Феноменально глупый, добрый и честный в душе, с драгоценной для карикатуриста физиономией и наивными голубыми глазами, принц быстро пошел ко мне навстречу и усадил за старинный ломберный стол, против Таганцева, который посмотрел на меня многозначительно, слегка пожав плечами. "Вот, - начал принц, торопясь, сбиваясь и говоря в нос, - и вы! Я очень рад, мы приступим; так, по моему мнению, дело идти не может, и я созвал вас, чтобы вместе обсудить... Приговор об этой девке переполнил чашу моего терпения; теперь уж для всех ясно, что такое суд присяжных; вы оба знаете мой взгляд, мы не раз об этом говорили, помните, а? Помните?" Я наклонил голову в знак того, что помню, и действительно, я не мог забыть того, как, принимая меня при поступлении моем в Училище, добродушный принц доказывал мне ошибочность моего взгляда на присяжных, объясняя, что этот суд введен в России лишь благодаря коварству такого красного (sic!) как Н. И. Стояновский98, и что, вообще, он построен "на эшафотах казненных королей". Когда я напомнил ему, что Людовик XVI осужден конвентом, Карл I 99 - парламентом, а Максимилиан Мексиканский 100 - военным судом, то он замахал руками и вскричал: "Что вы! что вы! Это все был суд присяжных, это всем известно".

Через год, присутствуя у меня на экзамене, он спросил воспитанника, который взял билет об английских судебных учреждениях: "Какой король ввел присяжных в этой стране?" Экзаменующийся замялся и взглянул вопросительно. "Он этого не знает, ваше высочество, я им об этом не говорил". - "Отчего же не говорили?" - укоризненно сказал принц. "Да я сам этого не знаю..." Он выпучил с изумлением глаза, сморщил брови и спросил: "Как! Вам это неизвестно?! Не может быть!"- "Уверяю вас, ваше высочество, до сих пор я думал, что суд присяжных в Англии образовался постепенно, сложившись исторически, путем разных видоизменений и обычаев, как слагались, например, наша община и артель, но, если вы поделитесь со мною сведениями по этому предмету, я буду очень вам обязан..." Он взглянул на меня торжествующим образом и громко сказал: "Суд присяжных в Англии ввел Карл I Стюарт... и сейчас же был казнен", - добавил он вполголоса, наклоняясь ко мне, чтобы не вводить в соблазн воспитанников. "Я всегда говорил государю о необходимости уничтожить это вредное учреждение, продолжал он свою беседу со мной и с Таганцевым. - Я прямо это говорил; знаете, я всегда прямо, я ведь имею eine gewisse Narrenfrechheit (Известная дерзость шута.),- прибавил он с трогательным добродушием. - Вот, теперь это дело.
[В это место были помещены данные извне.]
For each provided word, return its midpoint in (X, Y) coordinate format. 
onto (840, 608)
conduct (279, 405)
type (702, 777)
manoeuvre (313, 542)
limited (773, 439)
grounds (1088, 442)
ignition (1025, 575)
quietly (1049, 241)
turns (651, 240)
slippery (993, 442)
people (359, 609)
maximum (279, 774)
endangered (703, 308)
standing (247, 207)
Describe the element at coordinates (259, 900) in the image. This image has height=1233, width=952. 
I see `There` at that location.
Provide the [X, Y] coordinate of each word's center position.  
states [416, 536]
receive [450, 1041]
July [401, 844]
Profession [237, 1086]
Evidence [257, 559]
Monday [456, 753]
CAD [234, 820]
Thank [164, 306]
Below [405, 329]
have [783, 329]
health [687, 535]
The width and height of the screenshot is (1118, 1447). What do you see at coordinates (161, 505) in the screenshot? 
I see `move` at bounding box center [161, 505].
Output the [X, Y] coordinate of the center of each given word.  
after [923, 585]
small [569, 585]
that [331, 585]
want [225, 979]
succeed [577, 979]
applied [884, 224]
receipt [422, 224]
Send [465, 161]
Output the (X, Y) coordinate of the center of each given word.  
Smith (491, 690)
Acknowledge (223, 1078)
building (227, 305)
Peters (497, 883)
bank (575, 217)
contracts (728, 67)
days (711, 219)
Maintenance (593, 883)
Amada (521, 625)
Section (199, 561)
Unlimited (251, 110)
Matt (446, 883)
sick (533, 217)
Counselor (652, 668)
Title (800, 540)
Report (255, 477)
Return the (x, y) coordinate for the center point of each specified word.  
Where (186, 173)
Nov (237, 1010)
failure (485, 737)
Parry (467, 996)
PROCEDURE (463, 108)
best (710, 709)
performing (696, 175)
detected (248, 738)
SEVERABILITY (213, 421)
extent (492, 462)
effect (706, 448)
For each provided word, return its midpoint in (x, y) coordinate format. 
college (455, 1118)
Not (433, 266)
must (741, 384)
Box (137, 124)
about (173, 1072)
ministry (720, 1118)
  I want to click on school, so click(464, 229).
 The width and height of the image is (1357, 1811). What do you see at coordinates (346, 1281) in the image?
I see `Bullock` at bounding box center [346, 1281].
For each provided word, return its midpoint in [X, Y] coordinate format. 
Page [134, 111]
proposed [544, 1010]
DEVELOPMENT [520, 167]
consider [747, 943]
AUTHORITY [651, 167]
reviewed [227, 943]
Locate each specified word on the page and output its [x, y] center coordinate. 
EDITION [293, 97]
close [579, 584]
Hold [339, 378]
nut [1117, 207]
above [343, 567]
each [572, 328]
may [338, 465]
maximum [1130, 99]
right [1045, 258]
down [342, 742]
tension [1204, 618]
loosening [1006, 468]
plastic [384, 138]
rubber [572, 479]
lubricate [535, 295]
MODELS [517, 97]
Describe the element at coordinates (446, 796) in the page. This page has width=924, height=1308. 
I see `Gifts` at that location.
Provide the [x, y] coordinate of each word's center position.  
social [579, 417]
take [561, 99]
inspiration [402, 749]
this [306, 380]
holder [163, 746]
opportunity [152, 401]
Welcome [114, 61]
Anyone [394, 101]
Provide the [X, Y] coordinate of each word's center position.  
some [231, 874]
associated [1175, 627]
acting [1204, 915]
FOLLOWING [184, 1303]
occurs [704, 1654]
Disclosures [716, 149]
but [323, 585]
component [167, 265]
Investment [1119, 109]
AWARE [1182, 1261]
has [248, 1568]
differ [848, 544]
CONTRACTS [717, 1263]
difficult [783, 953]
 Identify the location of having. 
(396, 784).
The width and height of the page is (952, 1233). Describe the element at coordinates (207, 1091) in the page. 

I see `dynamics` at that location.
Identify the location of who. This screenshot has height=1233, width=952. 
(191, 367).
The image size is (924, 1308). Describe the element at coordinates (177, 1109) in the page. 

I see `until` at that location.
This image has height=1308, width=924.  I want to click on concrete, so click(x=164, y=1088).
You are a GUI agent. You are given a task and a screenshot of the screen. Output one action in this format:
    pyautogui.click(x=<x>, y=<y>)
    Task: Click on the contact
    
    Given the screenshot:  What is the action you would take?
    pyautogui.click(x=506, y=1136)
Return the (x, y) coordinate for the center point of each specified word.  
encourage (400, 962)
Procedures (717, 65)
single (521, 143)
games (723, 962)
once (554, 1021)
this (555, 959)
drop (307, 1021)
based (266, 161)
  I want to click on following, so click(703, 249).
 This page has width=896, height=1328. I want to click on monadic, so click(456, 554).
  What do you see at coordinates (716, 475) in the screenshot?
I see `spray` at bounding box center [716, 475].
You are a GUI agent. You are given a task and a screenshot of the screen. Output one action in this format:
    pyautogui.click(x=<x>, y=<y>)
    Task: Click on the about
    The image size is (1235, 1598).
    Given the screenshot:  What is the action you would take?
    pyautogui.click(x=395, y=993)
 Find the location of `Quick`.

Ведь это ужас! Как можно было оправдать?! Но у себя этого я терпеть не намерен. Я решил, что чины и воспитанники Училища должны подать государю адрес и выразить свое негодование по поводу оправдания Засулич и неправильных действий суда присяжных вообще. Нельзя оставлять отправление правосудия в руках этих сапожников. Я хочу прочесть вам проект адреса, написанный мною сегодня ночью. Вчера еще я приказал Алопеусу и Дорну (инспектор классов), чтобы все было готово к подписанию адреса воспитанниками и преподавателями. Но я желаю знать ваше мнение о редакции. Надо торопиться!" И он пошел к своей конторке, на которой лежал какой-то исписанный лист... Смущение и тревога Алопеуса, который, сделавшись недавно директором, конечно, не решался возражать принцу, становились понятны. Затеялось и летело на всех парах к исполнению дело бессмысленное и ни с чем не сообразное. Таганцев иронически улыбался и молчал, очевидно, предоставляя мне объясняться с принцем.